**Tasks to carry out:**
[1] Write out the passage of the Collide+Power article word for word, beginning at "But the core" and stopping after "CPU chip itself.".
[2] Pick up the article on the Collide+Power attack where it stops and continue writing it.

**Excerpt:**
◆ ◆ ◆ ◆ ◆

Performance and security clash yet again in “Collide+Power” attack
Another week, another BWAIN!
As you’ll know if you listened to last week’s podcast (hint, hint!), BWAIN is short for Bug With An Impressive Name:
S3 Ep145: Bugs With Impressive Names!
It’s a nickname we apply when the finders of a new cybersecurity attack get so excited about their discovery that they give it a PR-friendly moniker, register a vanity domain name for it, build it a custom website, and design it a special logo.
This time, the name Collide+Power includes a pesky punctuation character, which is a plus in bug naming, but a minus when registering an internet domain. (Ironically, domain names are allowed to use -, but not +).
So, the domain name had to be abbreviated slightly to https://collidepower.com, but the website will give you an overview of the problem anyway, even with the addition sign subtracted.
The researchers behind this new paper are Andreas Kogler, Jonas Juffinger, Lukas Giner, Martin Schwarzl, Daniel Gruss and Stefan Mangard from Graz University in Austria, and Lukas Gerlach and Michael Schwarz of the CISPA Helmholtz Center for Information Security in Germany.
We’re not going to try to explain the various forms of this attack at any length, because the technical details of how to take the measurements, and the mathematical modelling used to make inferences from those measurements, are complex.
But the core of the problem, if you will pardon the partial pun, is that the cache memory that’s buried inside modern processor chips, intended to provide an invisible and automatic performance boost…
…isn’t always quite as invisible as you might think, and may sometimes leak some or all of its content, even to processes that shouldn’t be able to see it.
As the name suggests, cache memory (it’s pronounced cash, as in dollars and cents, not cachet, as in respect and prestige, if you’ve ever wondered), keeps special copies of data values from conventional RAM in hidden locations inside the CPU chip itself.
If the CPU keeps track of the RAM addresses (memory locations) that you’ve used recently, and can guess well enough which ones you’re likely to use again soon, it can keep them temporarily in its cache memory and thus greatly speed up your second access to those values, and the third access, the fourth, and so on.
For example, if you’re looking up a series of data values in a table to convert image pixels from one colour format to another, you might find that most of the time the lookup table tells you to visit either RAM address 0x06ABCC00 (which might be where the special code for “black pixel” is stored) or address 0x3E00A040 (which might be the location of the “transparent pixel” code).
By automatically keeping the values from those two commonly-needed memory addresses in its cache, the CPU can short-circuit (figuratively, not literally!) future attempts to access those addresses, so that there’s no need to send electrical signals outside the processor, across the motherboard, and into the actual RAM chips to read out the master copy of the data that’s stored there.

◆ ◆ ◆ ◆ ◆

**Recorded data:**
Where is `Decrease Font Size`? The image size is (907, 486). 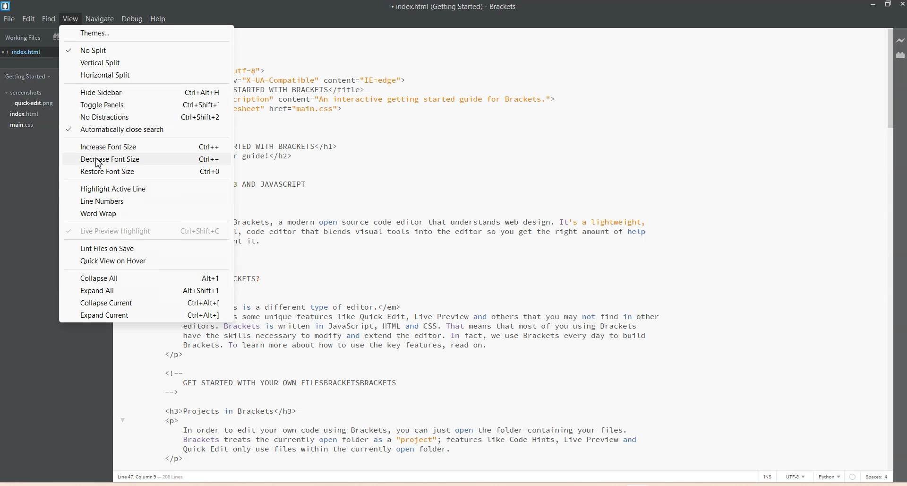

◆ ◆ ◆ ◆ ◆

**Outputs by task:**
[1]
But the core of the problem, if you will pardon the partial pun, is that the cache memory that’s buried inside modern processor chips, intended to provide an invisible and automatic performance boost…
…isn’t always quite as invisible as you might think, and may sometimes leak some or all of its content, even to processes that shouldn’t be able to see it.
As the name suggests, cache memory (it’s pronounced cash, as in dollars and cents, not cachet, as in respect and prestige, if you’ve ever wondered), keeps special copies of data values from conventional RAM in hidden locations inside the CPU chip itself.

[2]
So, cached data is usually much faster to access than data in motherboard RAM.
Generally speaking, however, you don’t get to choose which cache registers get used to store which RAM addresses, and you don’t get to choose when the CPU decides to stop caching your “transparent pixel code” value and start caching another program’s “super-secret cryptograpic key” instead.
Indeed, the cache may contain a liberal mix of values, from a liberal mixture of RAM addresses, belonging to a liberal mixture of different user accounts and privilege levels, all at the same time.
For this reason, along with reasons of efficiency and performance, even admin-level programs can’t directly peek at the list of addresses currently being cached, or get at their values, to protect the cached data against external snooping.
As a programmer, you still use the machine code instruction “read out the transparent pixel code from address 0x3E00A040”, and the operating system still decides whether you’re supposed to have access to that data based on the numerical adddress 0x3E00A040, even if the data ultimately comes directly from the cache instead of from the true RAM address 0x3E00A040.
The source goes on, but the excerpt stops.